Retype exactly the lines that run from the start of the data to the line holding "You are a GUI", including both, and only those.

(The input begins)

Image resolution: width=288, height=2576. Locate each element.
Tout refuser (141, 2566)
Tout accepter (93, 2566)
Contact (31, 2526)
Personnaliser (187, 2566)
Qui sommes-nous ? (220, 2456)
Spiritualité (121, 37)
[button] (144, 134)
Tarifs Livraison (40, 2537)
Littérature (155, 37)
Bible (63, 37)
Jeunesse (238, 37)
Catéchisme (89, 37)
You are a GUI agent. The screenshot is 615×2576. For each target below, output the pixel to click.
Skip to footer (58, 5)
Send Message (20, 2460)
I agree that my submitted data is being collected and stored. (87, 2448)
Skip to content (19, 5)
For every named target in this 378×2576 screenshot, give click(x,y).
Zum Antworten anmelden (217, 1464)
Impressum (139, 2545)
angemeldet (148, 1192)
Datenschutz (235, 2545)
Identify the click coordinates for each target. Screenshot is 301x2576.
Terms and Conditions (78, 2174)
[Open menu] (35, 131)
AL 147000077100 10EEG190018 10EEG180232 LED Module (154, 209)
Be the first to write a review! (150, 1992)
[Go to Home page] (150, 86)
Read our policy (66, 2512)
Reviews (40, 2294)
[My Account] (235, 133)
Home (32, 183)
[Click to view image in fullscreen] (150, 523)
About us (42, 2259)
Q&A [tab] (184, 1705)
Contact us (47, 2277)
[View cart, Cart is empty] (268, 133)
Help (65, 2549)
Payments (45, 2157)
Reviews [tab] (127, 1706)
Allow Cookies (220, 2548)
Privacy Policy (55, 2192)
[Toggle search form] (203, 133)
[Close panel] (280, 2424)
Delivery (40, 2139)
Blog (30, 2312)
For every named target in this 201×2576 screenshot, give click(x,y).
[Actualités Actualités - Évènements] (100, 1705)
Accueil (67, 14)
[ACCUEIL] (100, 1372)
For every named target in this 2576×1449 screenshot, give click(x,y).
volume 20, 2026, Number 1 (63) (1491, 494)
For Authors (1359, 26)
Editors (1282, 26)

(The input ends)

* _Result for this exercise_
Image resolution: width=288, height=2576. Locate each element.
Tout refuser (141, 2566)
Tout accepter (93, 2566)
Contact (31, 2526)
Personnaliser (187, 2566)
Qui sommes-nous ? (220, 2456)
Spiritualité (121, 37)
[button] (144, 134)
Tarifs Livraison (40, 2537)
Littérature (155, 37)
Bible (63, 37)
Jeunesse (238, 37)
Catéchisme (89, 37)
You are a GUI agent. The screenshot is 615×2576. For each target below, output the pixel to click.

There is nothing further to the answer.